Wow this thread is nearly 5 years old! I posted a few posts up about my 2 year old who stood at 13.1. She is 6 now going on 7 and she never made it past 14.1 but she's very flat withered. Unfortunately though she filled out a bit she isn't very chunky and didn't get big enough for me. So she's out on permanent loan and I've got a 16.3 ID x TB &#65533;&#65533;


----------



## Leo Walker (26 January 2018)

Mine was 13.3hh at 2, 14hhs at 3, 14.1hh at 4 and there he stayed sadly! Mum and dad were both 15hhs and I felt I could safely expect at least 14.2hh from that height and breeding, but you just never know!


----------



## throughtheforest (30 July 2019)

*Bumped it up again so people could see what heights their horses are doing in relation to youngster height* 
My traditional Blagdon has just been looked at by the vet who thinks he was born last year but is over 12 months old. He stands at 12.3hh now and has just recently been gelded, what height do you think he will mature at?
Don't know parentage but I know the breeder he came from.


----------



## Baby_Cob_2019 (6 February 2021)

Hello!
I’ve read this post from the start and it’s good to see my little lad has hope!

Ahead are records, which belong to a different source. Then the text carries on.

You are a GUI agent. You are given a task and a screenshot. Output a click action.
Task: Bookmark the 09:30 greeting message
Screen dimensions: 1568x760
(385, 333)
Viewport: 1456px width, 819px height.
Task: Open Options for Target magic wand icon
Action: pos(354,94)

I was told he was 13hh but he’s currently at 12.3 he’s 17/18 months and his sire was 14.2 so he’s supposed to make 14 + but I’m really anxious! What do you guys think?? Pictures below (if they show) I’m only 5’3


----------



## windand rain (6 February 2021)

Mine was 142cm at 2 and is 15 this year and is still 143cm.
Highland was 132 at 2 and is 132 now at 12 so if well done as babies they often dont grow up much but chunk up plenty


----------



## Shysmum (6 February 2021)

Hello again ! Shyboy is 14 now and at 8 years old levelled off at 15hh. His chest is massive now. He started at 13.2 as a 3 year old. Wears 6'3 rugs.


----------



## Baby_Cob_2019 (6 February 2021)

Shysmum said:



			Hello again ! Shyboy is 14 now and at 8 years old levelled off at 15hh. His chest is massive now. He started at 13.2 as a 3 year old. Wears 6'3 rugs.
	View attachment 65072

Click to expand...

Wow he’s gorgeous! Do you know what height his parents were?


----------



## Baby_Cob_2019 (6 February 2021)

Baby_Cob_2019 said:



			Wow he’s gorgeous! Do you know what height his parents were?
		
Click to expand...

I really hope he makes 14hh at least, he’s just shy of 13hh at withers at 18 months x


----------



## Shysmum (6 February 2021)

Baby_Cob_2019 said:



			Wow he’s gorgeous! Do you know what height his parents were?
		
Click to expand...

His mum was a 14.1 hh Dale's, and his dad a 15 hh gypsy cob x  the breeder swore to me Shy'd only make 14.2, so I'm really chuffed.


----------



## Shysmum (6 February 2021)

Baby_Cob_2019 said:



			I really hope he makes 14hh at least, he’s just shy of 13hh at withers at 18 months x
		
Click to expand...

They dont stop growing till 7 ish, yours will easily go up a hand x


----------



## Shysmum (6 February 2021)

Shysmum said:



			They dont stop growing till 7 ish, yours will easily go up a hand , if not a lot more. Do research on the "string test" to measure a horses future height. Put a post on here asking how you do it, I cant remember. x
		
Click to expand...


----------



## Baby_Cob_2019 (6 February 2021)

Thank you! I did attempt it but it didn’t come up great! Will attempt again with some research thank you x


----------



## Shysmum (6 February 2021)

Baby_Cob_2019 said:



			Thank you! I did attempt it but it didn’t come up great! Will attempt again with some research thank you x
		
Click to expand...

Dont panic, cobs are VERY slow growing 😉


----------



## Littlewills (7 February 2021)

Shysmum said:



			They dont stop growing till 7 ish, yours will easily go up a hand x
		
Click to expand...

Some dont, lots stop at 2.5 to 3yrs though. I know very very few who grow after the age of 4. OP I'd suggest he should make 13.2hh if thats not going to be big enough then I too would be worried. He may make bigger, but its really not a given. Parents height is at best a very rough guideline. String testing if done carefully is much more accurate


----------